If there is one thing that can be called a genuine breakthrough in the last half-century of Reformation studies, it would be the 'discovery' that the Reformation had a background. The reformers, all of whom were theologians, and a good number of whom had formal academic training in the discipline, emerged out of a theological landscape that profoundly shaped their horizons. Some elements from this late medieval theological bequest they rejected; some they appropriated; and still others they sublated by taking something old and fashioning from it something new. In other words, their ideas did not spring to life ex nihilo, or descend from above, or emerge full-blown from an 'objective' study of the Bible alone. They worked in the intellectual context of late medieval theology, and consequently, without some grasp of this context, there can be no adequate understanding of their theology. By today, this realization has had an impact on every area of Reformation studies.

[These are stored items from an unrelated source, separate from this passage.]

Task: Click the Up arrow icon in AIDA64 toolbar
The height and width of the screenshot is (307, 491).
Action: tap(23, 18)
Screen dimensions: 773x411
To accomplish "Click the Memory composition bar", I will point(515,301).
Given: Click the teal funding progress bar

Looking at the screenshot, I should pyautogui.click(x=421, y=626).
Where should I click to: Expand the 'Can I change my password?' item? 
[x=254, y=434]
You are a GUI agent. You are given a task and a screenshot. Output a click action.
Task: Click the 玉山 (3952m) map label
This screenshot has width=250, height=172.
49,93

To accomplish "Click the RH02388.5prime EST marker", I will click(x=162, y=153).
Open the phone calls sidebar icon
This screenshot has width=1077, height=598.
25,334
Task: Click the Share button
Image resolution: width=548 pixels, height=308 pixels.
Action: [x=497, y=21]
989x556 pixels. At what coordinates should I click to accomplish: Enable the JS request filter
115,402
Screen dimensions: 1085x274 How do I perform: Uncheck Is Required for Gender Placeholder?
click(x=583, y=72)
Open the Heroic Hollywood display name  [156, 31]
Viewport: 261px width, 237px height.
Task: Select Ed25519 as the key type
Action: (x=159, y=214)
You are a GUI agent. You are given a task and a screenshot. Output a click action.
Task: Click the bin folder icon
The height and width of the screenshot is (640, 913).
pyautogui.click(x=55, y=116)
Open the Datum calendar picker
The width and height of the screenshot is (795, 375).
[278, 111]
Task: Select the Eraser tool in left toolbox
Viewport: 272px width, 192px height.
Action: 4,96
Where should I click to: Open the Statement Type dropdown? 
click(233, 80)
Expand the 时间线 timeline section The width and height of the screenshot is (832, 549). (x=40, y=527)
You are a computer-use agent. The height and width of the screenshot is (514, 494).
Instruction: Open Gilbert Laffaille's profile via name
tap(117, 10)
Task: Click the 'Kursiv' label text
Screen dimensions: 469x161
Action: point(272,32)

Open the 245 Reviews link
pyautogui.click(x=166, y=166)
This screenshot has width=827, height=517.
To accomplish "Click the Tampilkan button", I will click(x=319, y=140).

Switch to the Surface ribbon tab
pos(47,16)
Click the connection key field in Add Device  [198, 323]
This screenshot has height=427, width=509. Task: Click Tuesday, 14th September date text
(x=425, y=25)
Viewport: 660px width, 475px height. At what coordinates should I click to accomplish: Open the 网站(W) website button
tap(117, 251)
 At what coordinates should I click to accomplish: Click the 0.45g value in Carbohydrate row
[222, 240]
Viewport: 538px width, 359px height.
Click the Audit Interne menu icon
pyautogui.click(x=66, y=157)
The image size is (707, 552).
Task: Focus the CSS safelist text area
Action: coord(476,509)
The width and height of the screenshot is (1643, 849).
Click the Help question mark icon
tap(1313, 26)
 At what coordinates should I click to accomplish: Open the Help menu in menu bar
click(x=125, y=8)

One of the most prominent features of this landscape was its pluralism. The major theme of sermons preached at the papal court on the eve of the Reformation was that ‘Peace now reigns in Christian doctrine’. The research of the last half-century has made it increasingly apparent that nothing was further from the truth. The achievement of a pax theologica, proclaimed for whatever reason by these hand-picked sacred orators, was a chimera. The reality was that theological faculties at virtually all universities in Europe, from the venerable older institutions of Paris and Oxford to the newer German ones,were deeply divided into factions or ‘schools’ that differed not only on specifics but often also on fundamental approaches to the discipline.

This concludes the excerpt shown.